I still can't reproduce this. Even with the editor link above the devtools warnings still go away when I block all 3P cookies and reload the figma tab. Instead I see this in devtools:

image

Note: I had to test in a profile that was not part of our corp enterprise policy.

wongbryan commented 8 months ago

@wanderview This is strange. I asked a coworker to block 3PC and opt into the 3PCD flag and test it. He is experiencing the same issue as I am where 3PC are allowed in Figma. Another coworker reported that 3PC are being blocked as they are supposed to be. I feel like this is probably a bug. Is there a way to investigate further?

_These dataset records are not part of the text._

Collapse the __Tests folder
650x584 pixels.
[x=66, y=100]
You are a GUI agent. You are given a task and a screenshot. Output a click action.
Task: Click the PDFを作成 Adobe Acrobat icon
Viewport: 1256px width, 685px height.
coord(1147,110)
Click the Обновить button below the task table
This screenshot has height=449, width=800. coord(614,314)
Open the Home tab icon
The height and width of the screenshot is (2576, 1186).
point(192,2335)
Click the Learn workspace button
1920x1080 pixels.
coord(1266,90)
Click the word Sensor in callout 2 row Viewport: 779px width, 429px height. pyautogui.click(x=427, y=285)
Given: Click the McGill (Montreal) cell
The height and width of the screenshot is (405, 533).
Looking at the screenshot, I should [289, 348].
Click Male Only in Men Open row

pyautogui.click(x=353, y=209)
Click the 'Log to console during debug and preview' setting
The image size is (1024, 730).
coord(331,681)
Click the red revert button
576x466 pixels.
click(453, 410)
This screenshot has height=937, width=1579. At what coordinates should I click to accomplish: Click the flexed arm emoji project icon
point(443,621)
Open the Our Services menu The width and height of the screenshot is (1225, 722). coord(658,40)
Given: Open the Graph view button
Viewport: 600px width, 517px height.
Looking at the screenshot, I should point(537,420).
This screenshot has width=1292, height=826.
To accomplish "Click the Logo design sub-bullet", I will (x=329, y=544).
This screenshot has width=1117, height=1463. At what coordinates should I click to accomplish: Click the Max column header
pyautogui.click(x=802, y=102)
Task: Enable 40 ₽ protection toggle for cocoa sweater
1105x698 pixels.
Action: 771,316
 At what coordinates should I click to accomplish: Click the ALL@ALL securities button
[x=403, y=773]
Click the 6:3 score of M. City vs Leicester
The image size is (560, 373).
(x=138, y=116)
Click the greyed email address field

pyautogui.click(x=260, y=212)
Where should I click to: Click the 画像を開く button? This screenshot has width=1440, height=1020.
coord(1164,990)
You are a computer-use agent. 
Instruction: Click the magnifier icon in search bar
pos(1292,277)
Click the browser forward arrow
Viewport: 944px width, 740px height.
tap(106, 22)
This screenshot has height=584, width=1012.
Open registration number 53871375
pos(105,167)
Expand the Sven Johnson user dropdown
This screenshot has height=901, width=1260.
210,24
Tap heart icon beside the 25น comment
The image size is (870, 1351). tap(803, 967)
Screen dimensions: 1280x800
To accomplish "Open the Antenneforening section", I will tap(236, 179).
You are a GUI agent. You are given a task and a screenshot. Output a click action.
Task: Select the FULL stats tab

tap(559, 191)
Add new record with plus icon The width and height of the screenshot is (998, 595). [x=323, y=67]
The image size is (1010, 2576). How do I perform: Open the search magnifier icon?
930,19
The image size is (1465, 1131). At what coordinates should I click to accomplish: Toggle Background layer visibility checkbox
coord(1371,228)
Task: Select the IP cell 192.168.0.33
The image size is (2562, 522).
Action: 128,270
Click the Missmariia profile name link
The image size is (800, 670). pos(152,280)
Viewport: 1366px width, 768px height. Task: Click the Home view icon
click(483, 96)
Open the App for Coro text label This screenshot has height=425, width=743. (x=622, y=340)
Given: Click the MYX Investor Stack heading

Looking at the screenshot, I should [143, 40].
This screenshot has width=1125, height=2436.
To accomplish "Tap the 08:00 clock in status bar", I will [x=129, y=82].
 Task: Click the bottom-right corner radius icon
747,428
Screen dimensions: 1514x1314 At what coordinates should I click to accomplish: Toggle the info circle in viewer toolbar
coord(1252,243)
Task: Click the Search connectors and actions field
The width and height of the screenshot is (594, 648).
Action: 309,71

wanderview commented 8 months ago

I think we would need to see your chrome://flags and chrome://settings/trackingProtection pages. There is probably a setting somewhere that is inconsistent.

wongbryan commented 8 months ago

chrome://flags

image

chrome://settings/trackingProtection

image
johannhof commented 8 months ago

Thanks @wongbryan, this seems to be an issue with the #test-third-party-cookies-phaseout flag. You can use #tracking-protection-3pcd to the same effect but it shouldn't result in that message when blocking all third party cookies is turned on.

I'll also note that we might have to revisit showing this message for same-site origins (figma.com / www.figma.com), as that seems confusing, obviously *.figma.com is allowed to set cookies on that site, no matter the setting (except if you block first-party cookies).

johannhof commented 8 months ago

Ah @amaliev I think you already fixed the same-site issue with crrev.com/c/5296183, right?

amaliev commented 8 months ago

Yes, with that change we only show the message if a cookie is allowed, because of 3PCD mitigations. It will prevent firing the message for same-site cookie access as well.

wongbryan commented 8 months ago

Disabling #test-third-party-cookies-phaseout and enabling #tracking-protection-3pcd works for me. thank you for the help! I think I should flag here that enabling #test-third-party-cookies-phaseout not only causes the message shown above, but also was mistakenly allowing 3PC on the webpage. I was able to access features that required reading 3PC when the message was shown, so I dont think the bug was purely cosmetic. not sure if this useful but fyi

amaliev commented 8 months ago

Thanks for confirming, Bryan! This is a separate, unrelated issue where the #test-third-party-cookies-phaseout flag doesn't handle the "Block all third-party cookies" setting properly. This does not affect production users.